What Doesn't Kill Her (Cape Charade #2)(40)



Rae looked longingly over the edge of the rocks. “They have food.”

“Rae, I mean it.” Kellen used her Army-command voice. At least, she thought she had, but this time it sounded a little different. Oh, hell. It was a mother-command voice. She didn’t even know she had it in her. “I’m almost ready.”

Rae put her back against the rock, slid down onto her bottom, crossed her arms and sulked.

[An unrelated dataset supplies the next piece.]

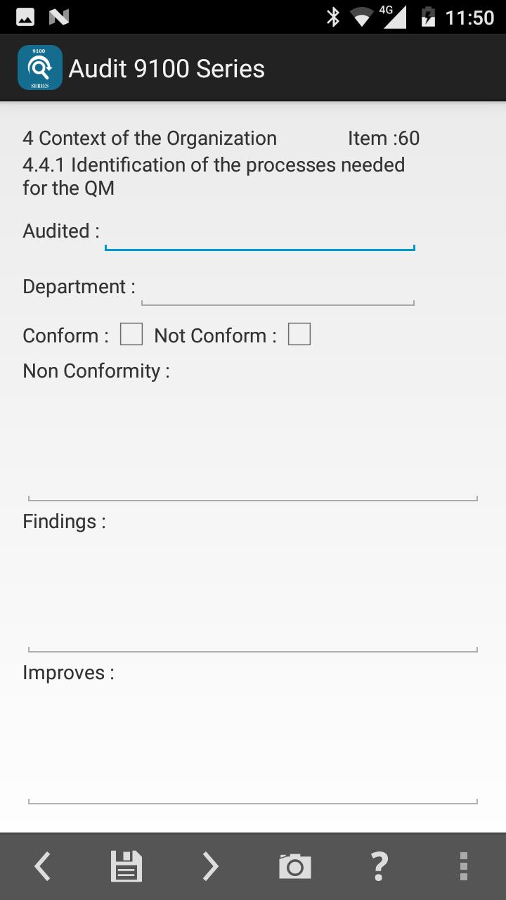Advance to the next audit item
This screenshot has width=506, height=900.
coord(210,866)
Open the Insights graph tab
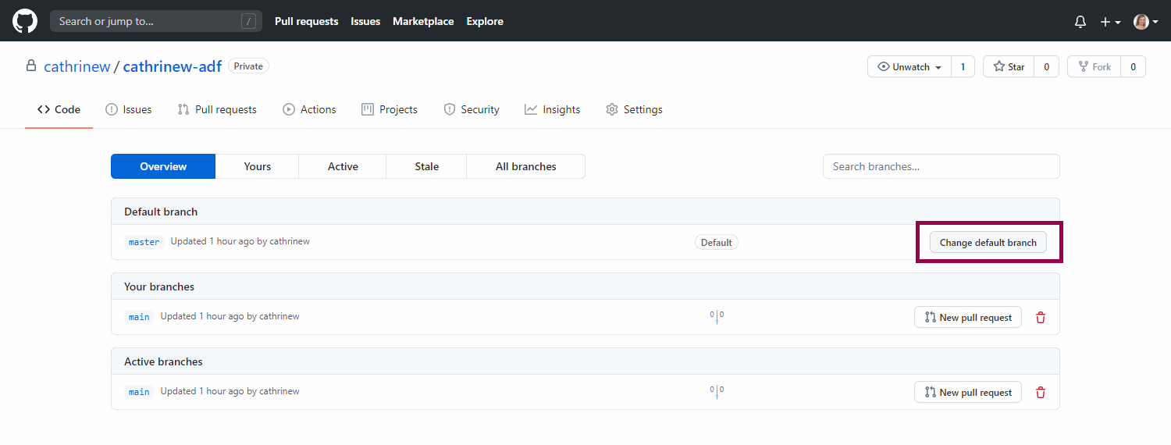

Kellen wrapped the head in the sleeping bag and attached it to the backpack, and as she did, she said softly, “Rae, please remember we’re secret superheroes and we don’t want to tell any of the bikers what we’re doing up here or what has happened to us. If Mommy says something that’s not quite true, that’s okay. Okay?”

Rae still sulked.

Kellen knelt down beside her and lifted her chin until Rae looked at her. “Okay?”

“Okay.”

Kellen gave her a quick kiss, then stood and pulled on the backpack. To the bikers, she said, “I’m coming down now.” Best not to make any unexpected moves around these folks. She jumped down into their midst. “Come on, honey.”

Rae bobbed up, sulk forgotten, beaming with the joy at the prospect of meeting the bikers and cajoling her second breakfast out of them. Kellen lifted her arms and caught Rae when she jumped and staggered backward.

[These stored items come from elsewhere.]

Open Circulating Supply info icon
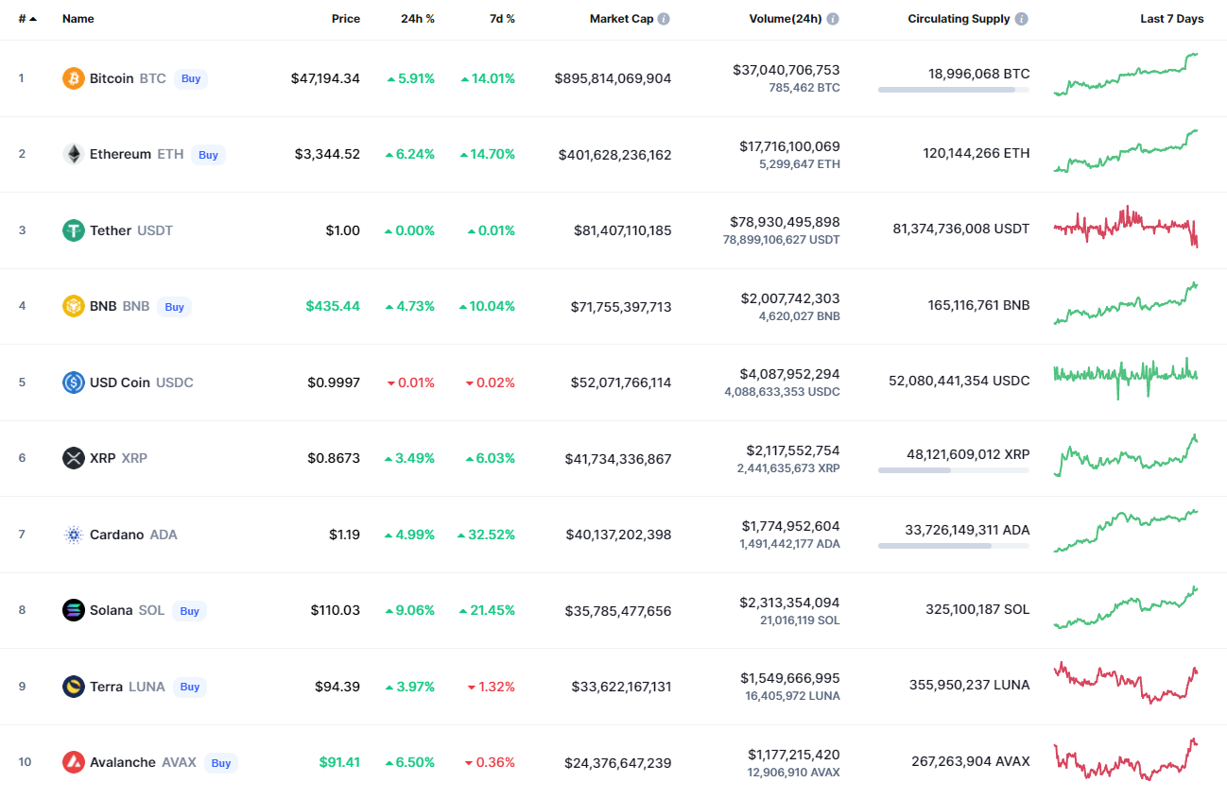This screenshot has width=1227, height=799. click(1022, 19)
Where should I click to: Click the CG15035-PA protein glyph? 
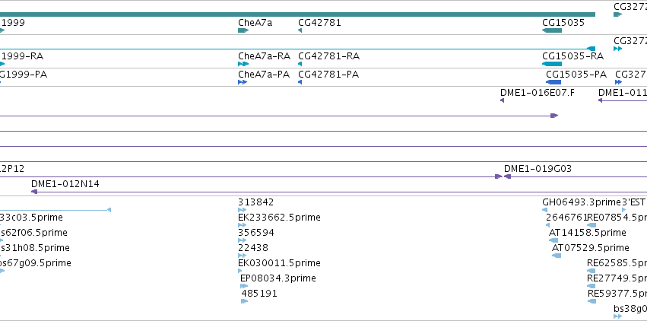coord(553,82)
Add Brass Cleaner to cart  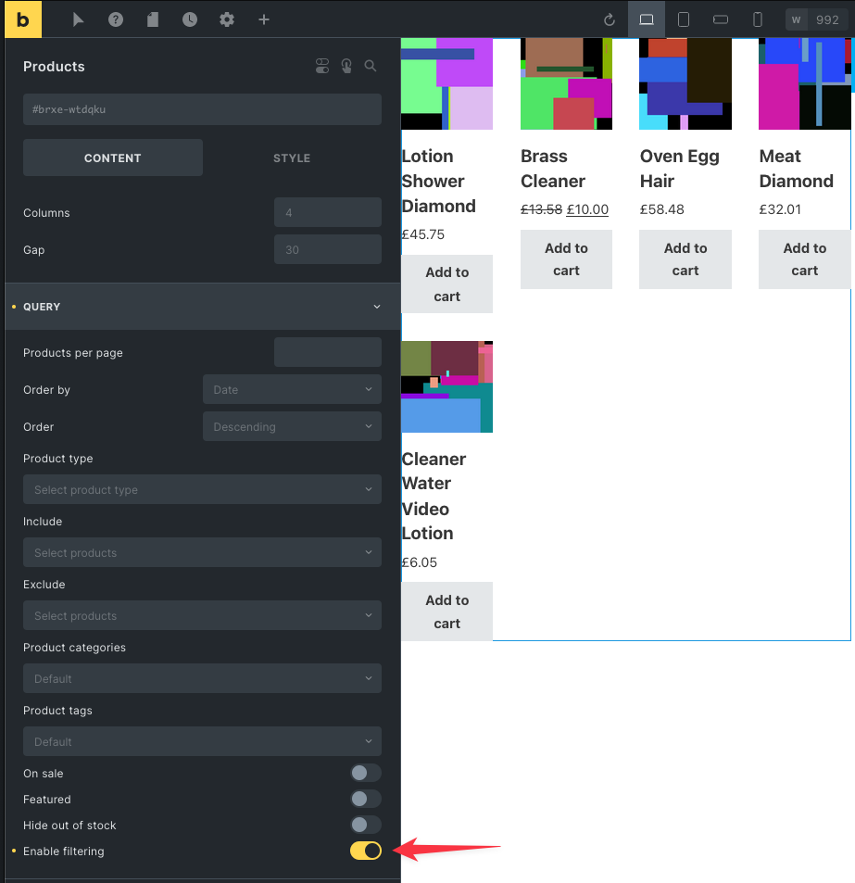566,259
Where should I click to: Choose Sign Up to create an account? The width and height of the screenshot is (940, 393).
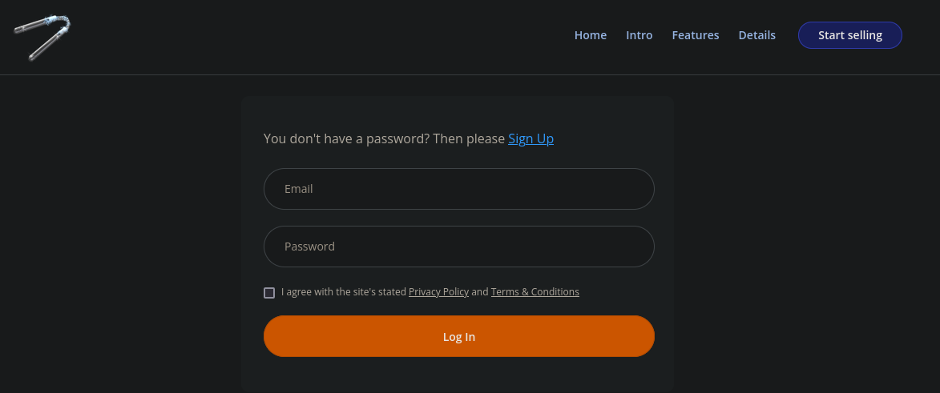531,138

Rae focused right on the muscular guy with the wrench in his hand. “He’s eating granola.”

Subtle. Kellen brushed Rae’s hair off her forehead. In her most cheerful voice, she said, “I know! But we had breakfast already. Remember?”

“I’m hungry!”

The guy stopped eating and, guilty and undecided, looked at his bag of granola.

Kellen turned to Roberts—

ROBERTS:
FEMALE, CAUCASIAN ANCESTRY (ASSUMED), LATE 30S, 5'3", 100 LBS. BROWN HAIR, HAZEL EYES, FAIR SKIN. COMPETENT, WATCHFUL, INTERESTED.
—who was stripping her tire from the rim and replacing it with an undamaged tire. “I can’t believe she eats so much.”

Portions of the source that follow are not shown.